COMMISSION EUROPEENNE DES DROITS DE L’HOMME
PREMIERE CHAMBRE
Requête no 28736/95
Grazia Delle Donne
contre
Italie
RAPPORT DE LA COMMISSION
(adopté le 10 septembre 1996)
I.INTRODUCTION
1.Le présent rapport concerne la requête no 28736/95 introduite le 16 juin 1995 contre l’Italie et enregistrée le 27 septembre 1995. La requérante est une ressortissante italienne née en 1928 et réside à San Bartolomeo in Galdo (Benevento). Elle est représentée devant la Commission par MM. Antonio Nardone, Togo Verrilli et Antonio Lonardo, avoués à Benevento.
Le Gouvernement défendeur est représenté par son Agent, M. Umberto Leanza, Chef du service du Contentieux diplomatique au Ministère des Affaires étrangères.
2.Cette requête, qui porte sur la durée d’une procédure civile, a été communiquée le 24 octobre 1995 au Gouvernement. A la suite d’un échange de mémoires, la requête a été déclarée recevable le 21 mai 1996. Le texte de la décision sur la recevabilité est annexé au présent rapport.
3.Ayant constaté qu’il n’existe aucune base permettant d’obtenir un règlement amiable au sens de l’article 28 par. 1 b) de la Convention, la Commission (Première Chambre), après délibération, a adopté le 10 septembre 1996 le présent rapport conformément à l’article 31 par. 1 de la Convention, en présence des membres suivants :
MmeJ. LIDDY, Présidente
MM.M.P. PELLONPÄÄ
E. BUSUTTIL
A. WEITZEL
C.L. ROZAKIS
B. MARXER
G.B. REFFI
B. CONFORTI
N. BRATZA
I. BÉKÉS
G. RESS
A. PERENI_
C. BÎRSAN
K. HERNDL
4.Dans ce rapport, la Commission a formulé son avis sur le point de savoir si les faits constatés révèlent, de la part de l’Italie, une violation de la Convention.
5.Le texte du présent rapport sera transmis au Comité des Ministres du Conseil de l’Europe conformément à l’article 31 par. 2 de la Convention.
II.ETABLISSEMENT DES FAITS
6.Le 22 décembre 1988, la requérante déposa un recours devant le juge d’instance de Benevento, faisant fonction de juge du travail, afin d’obtenir la reconnaissance de son droit à une pension d’invalidité.
7.Le 19 janvier 1989, le juge d’instance fixa la première audience au 20 novembre 1989. La mise en état de l’affaire commença par la nomination d’un expert et se termina après l’audience du 23 octobre 1990 par le prononcé du jugement.
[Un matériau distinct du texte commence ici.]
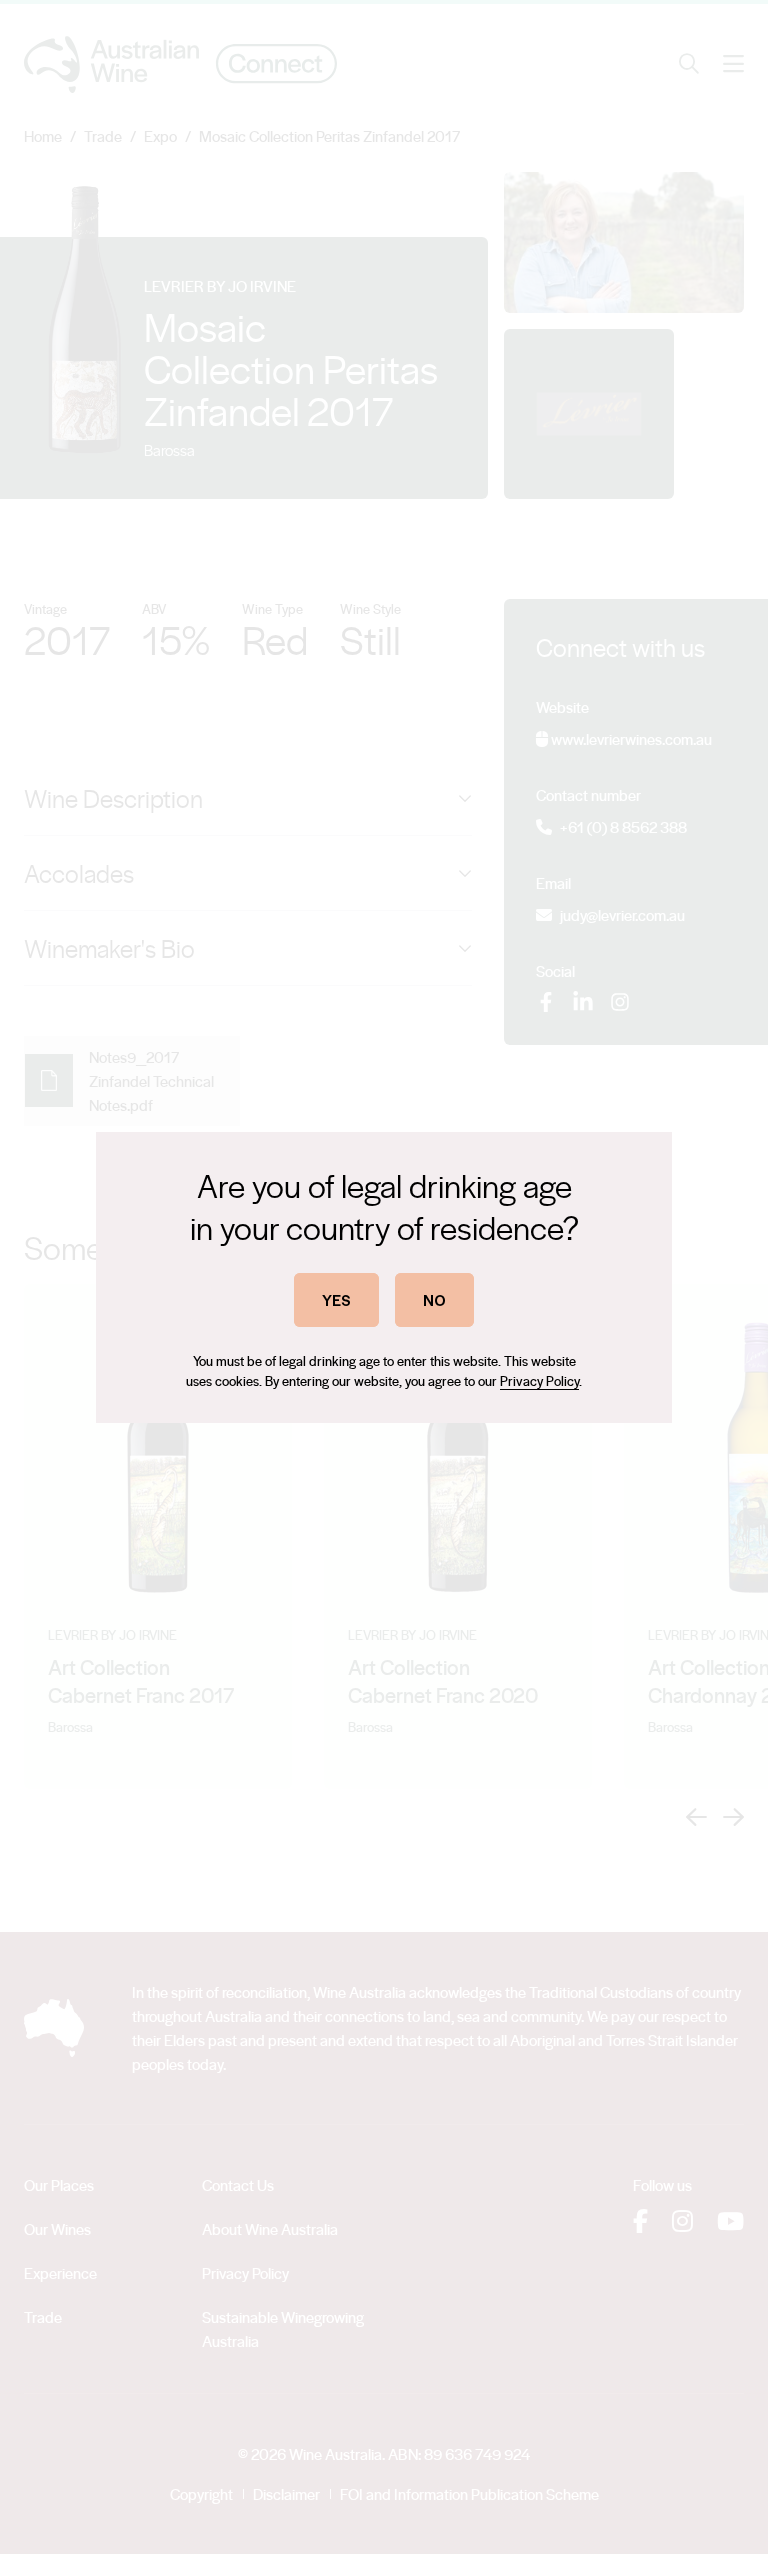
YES (336, 1299)
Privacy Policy (539, 1380)
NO (434, 1299)
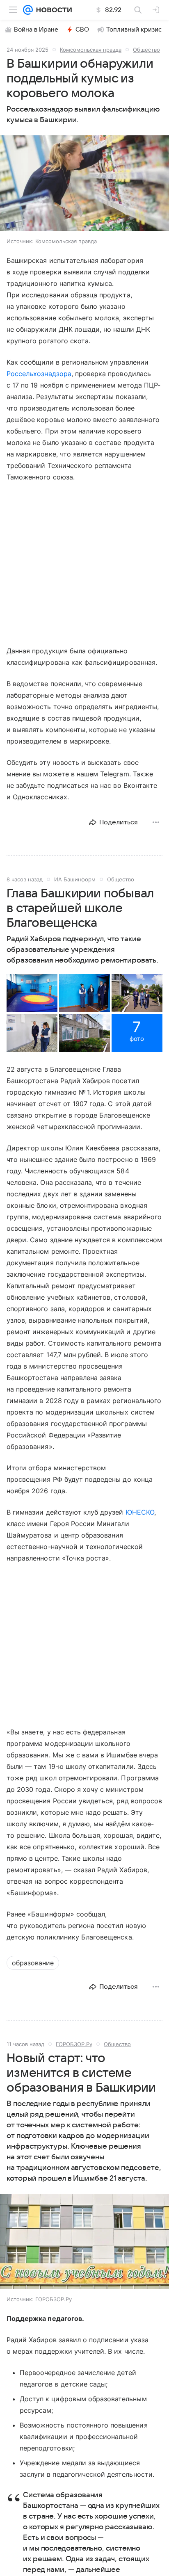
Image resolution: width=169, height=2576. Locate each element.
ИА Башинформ (75, 879)
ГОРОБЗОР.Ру (74, 2044)
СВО (82, 29)
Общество (146, 49)
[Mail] (28, 10)
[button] (84, 184)
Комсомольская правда (90, 49)
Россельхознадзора (39, 374)
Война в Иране (36, 29)
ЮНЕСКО (140, 1512)
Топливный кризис (134, 29)
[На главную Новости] (52, 10)
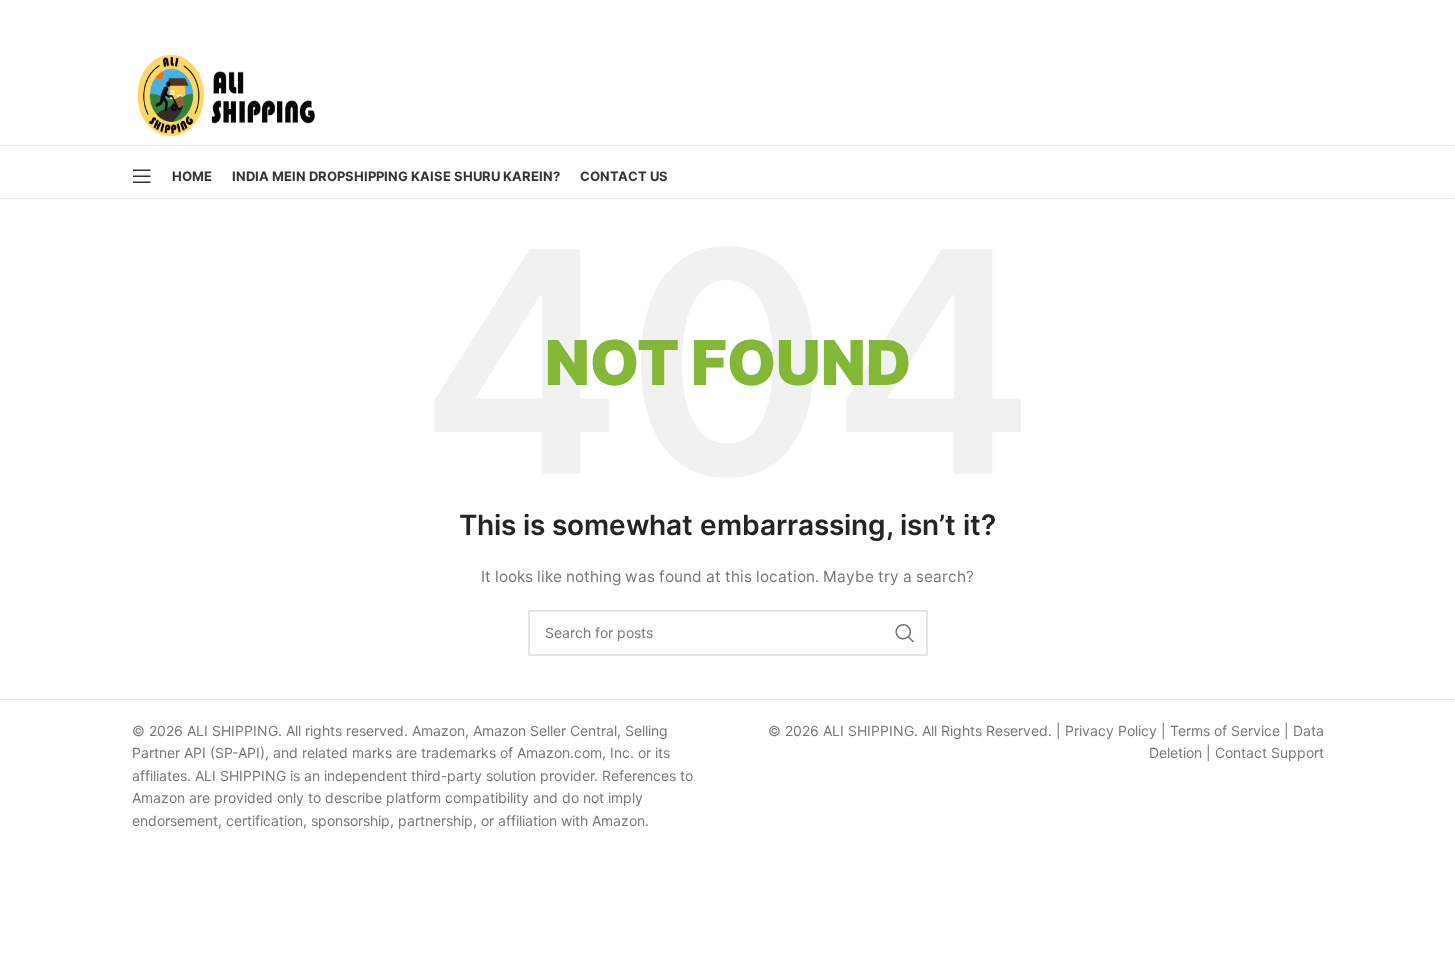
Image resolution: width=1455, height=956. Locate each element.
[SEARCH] (905, 633)
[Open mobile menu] (142, 176)
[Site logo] (225, 90)
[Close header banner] (1430, 20)
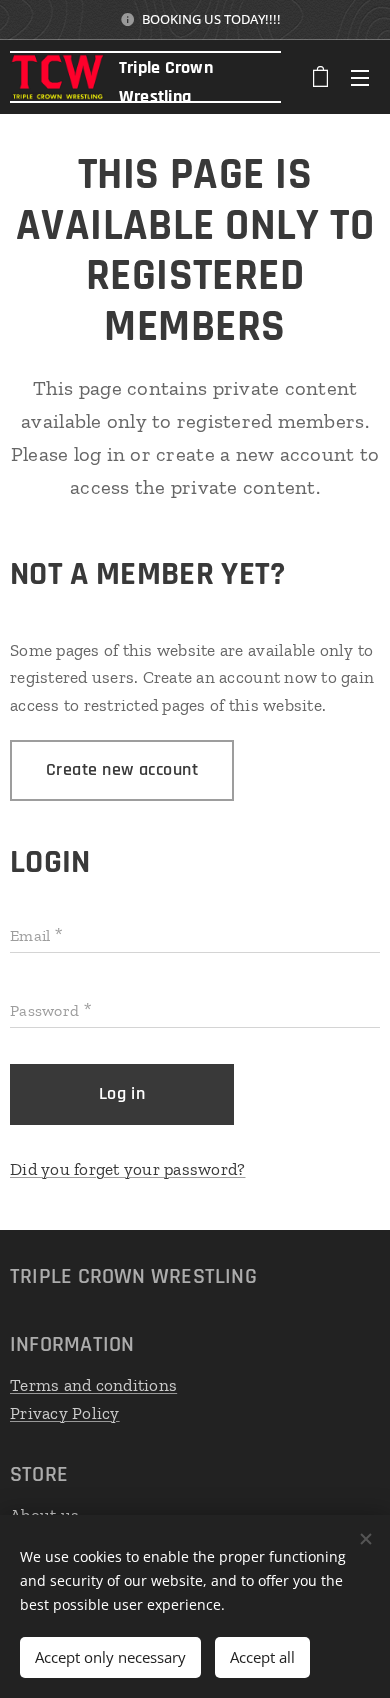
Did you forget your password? (127, 1169)
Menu (360, 77)
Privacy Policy (65, 1413)
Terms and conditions (93, 1385)
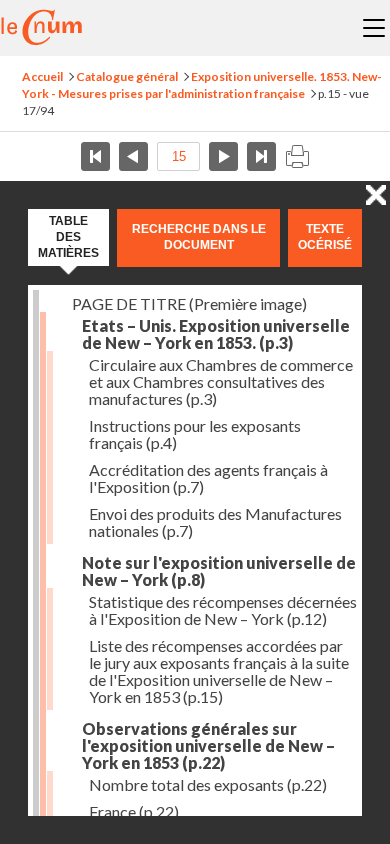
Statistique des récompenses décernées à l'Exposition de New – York (223, 610)
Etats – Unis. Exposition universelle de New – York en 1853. (216, 334)
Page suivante (223, 156)
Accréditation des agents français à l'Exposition (208, 478)
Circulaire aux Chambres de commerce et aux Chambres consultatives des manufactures (221, 381)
Le texte du jugement, rejetant la demande de la requérante, fut déposé au greffe le 22 décembre 1990.
8.La requérante interjeta appel de ce jugement le 18 février 1991. Le 24 avril 1991, le président du tribunal fixa la première audience au 5 juin 1991. Cette audience fut remise à la demande de la requérante au 3 juillet 1991. A cette date, le juge de la mise en état nomma un expert et l’affaire fut ajournée au 5 février 1992. Les six audiences qui eurent lieu du 5 février 1992 au 15 mars 1995 furent remises soit car l’expert n’avait pas déposé au greffe son rapport d’expertise, soit pour ordonner à l’expert de refaire l’expertise soit en raison de l’absence de l’expert. L’audience du 3 mai 1995 fut renvoyée au 22 novembre 1995 en raison d’une grève des avocats puis d’office au 8 mai 1996.
III.AVIS DE LA COMMISSION
9.La requérante se plaint de la violation du principe du délai raisonnable prévu à l’article 6 par. 1 de la Convention.
10.Cette procédure tend à faire décider d’une contestation sur des "droits et obligations de caractère civil" et se situe donc dans le champ d’application de l’article 6 par. 1 de la Convention.
11.La procédure litigieuse, qui a débuté le 22 décembre 1988 et était encore pendante au 8 mai 1996, avait à cette date déjà duré plus de sept ans et quatre mois.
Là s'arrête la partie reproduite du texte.